Return exactly the lines from the one containing "Image resolution: width=1024" through the last line of the records below, both included, and leave out any pictures.

Source material:
========================================================================
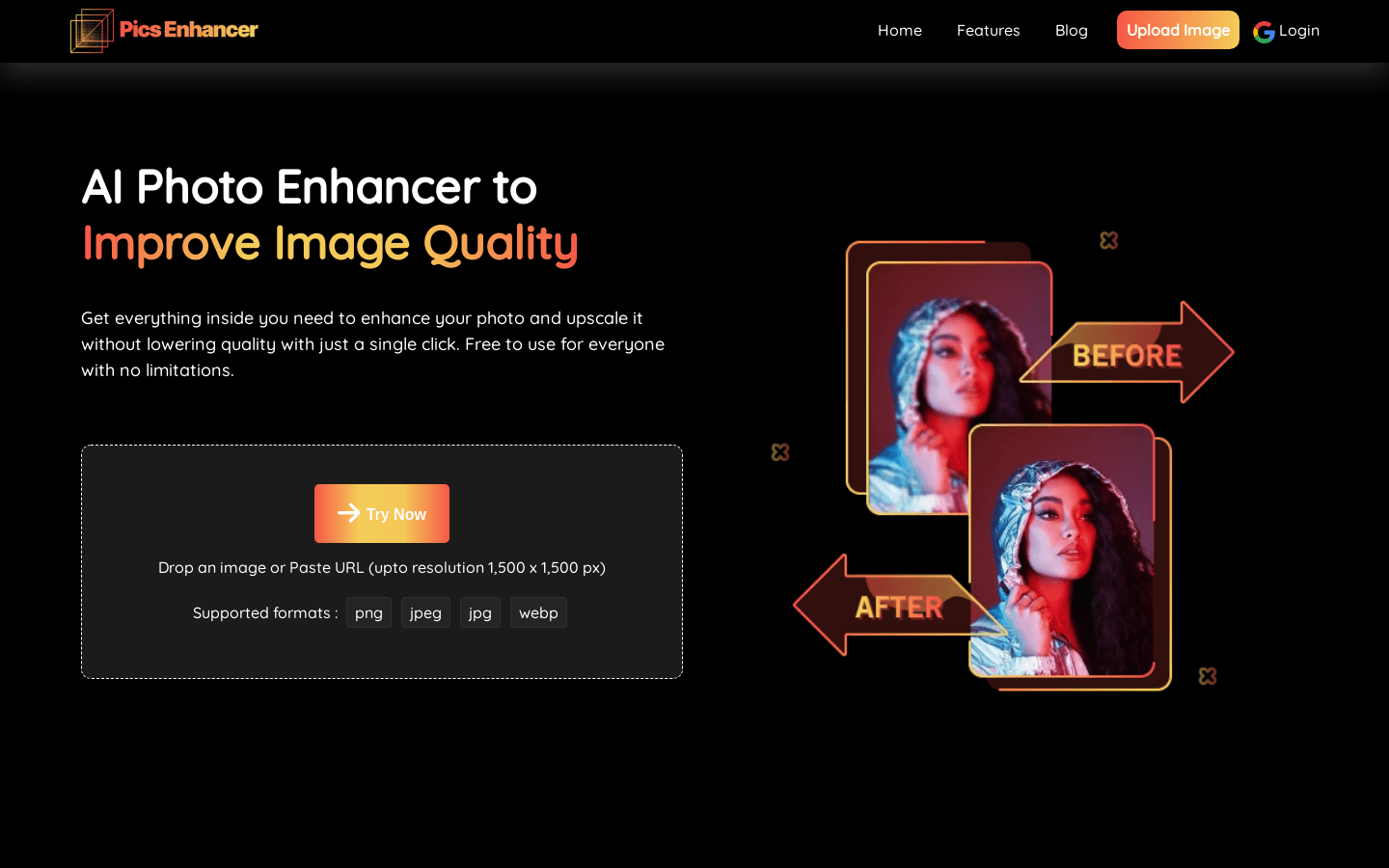Click the cross decoration left of the hero image
This screenshot has height=868, width=1389.
(x=780, y=451)
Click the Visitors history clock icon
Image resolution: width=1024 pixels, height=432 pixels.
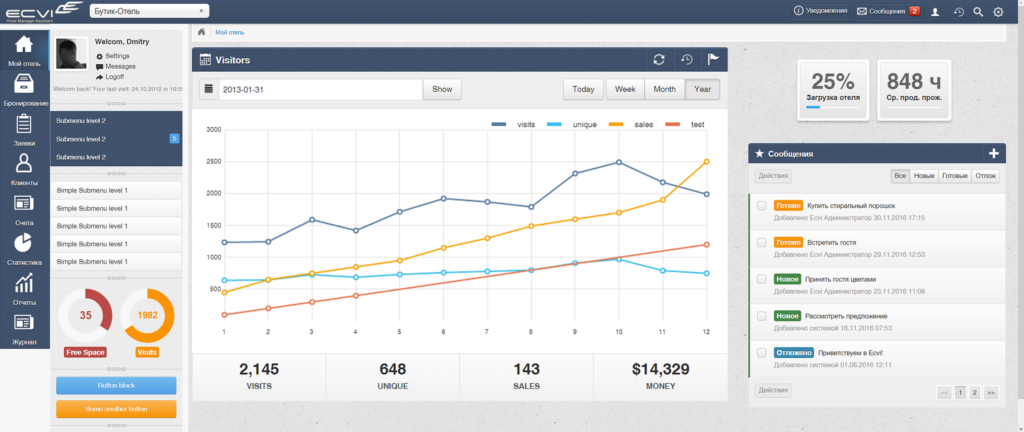(x=686, y=60)
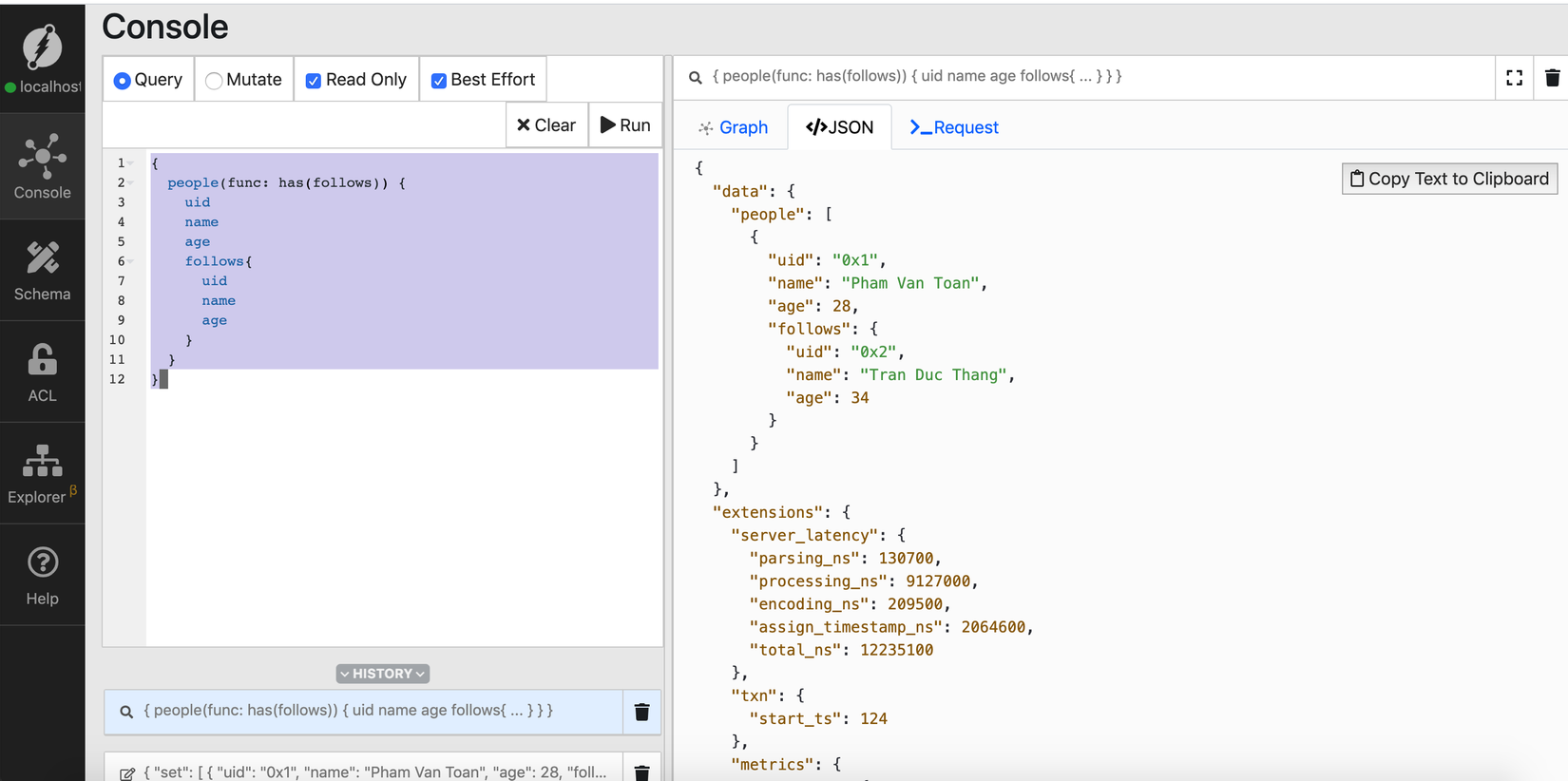Viewport: 1568px width, 781px height.
Task: Open the Schema editor icon
Action: (42, 270)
========================================================================
Answer to the problem:
Image resolution: width=1024 pixels, height=432 pixels.
(x=686, y=60)
Viewport: 1568px width, 781px height.
Task: Open the Schema editor icon
Action: (42, 270)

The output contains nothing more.